The WB pointed to a range of domestic and external headwinds: lower investment, weak business sentiment, a sharp drop in foreign direct investment and a series of local shocks—from typhoon-related disruptions to governance issues that have delayed public spending.
It also noted softening exports tied to weaker business-services growth and fewer tourist arrivals.
Jaffar Al-Rikabi, a senior economist at the bank, said the 2025 forecast remains “in the moderate range” compared with the projections of other institutions, some of which have lowered their outlooks for 2025 to below 5 percent.
“Some are projecting a V-shaped recovery,” Al-Rikabi said. “We are more inclined to think it’s, as I described, like a Nike-swoosh—sort of a gradual kind of recovery.”
After data showed the economy expanding just 4 percent in the third quarter—its slowest pace in over four years—President Marcos’s economic team acknowledged that the official macroeconomic targets may need adjustment to reflect the challenging realities created by the antigraft crackdown.
The widening probe has implicated lawmakers, members of the Cabinet, government engineers and some private contractors—crimping government spending at a time when the economy is counting on domestic drivers of growth to withstand mounting global headwinds.

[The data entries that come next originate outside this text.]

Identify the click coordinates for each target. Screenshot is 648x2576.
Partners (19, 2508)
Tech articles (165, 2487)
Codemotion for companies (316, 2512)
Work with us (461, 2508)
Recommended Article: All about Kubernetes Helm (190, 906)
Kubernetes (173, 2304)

In its new report on the Philippines, the WB said sustaining growth in the coming years would require stronger execution of public investments, credible fiscal consolidation and structural reforms to enhance competitiveness in the tradables sector like manufacturing, agriculture, information technology and tourism.
The country, the bank added, must also capitalize on high-potential urban corridors.
Meanwhile, Al-Rikabi said that, despite the more subdued outlook, the Philippines was still on track this year to reach a gross national income (GNI) per capita within the threshold for upper middle-income countries (UMIC).
But he noted that the country must maintain an above-benchmark GNI per capita for three consecutive years before it can be formally reclassified. “As long as the economy continues to grow in 2026-2027, the country would be reclassified as UMIC in 2028,” Al-Rikabi said.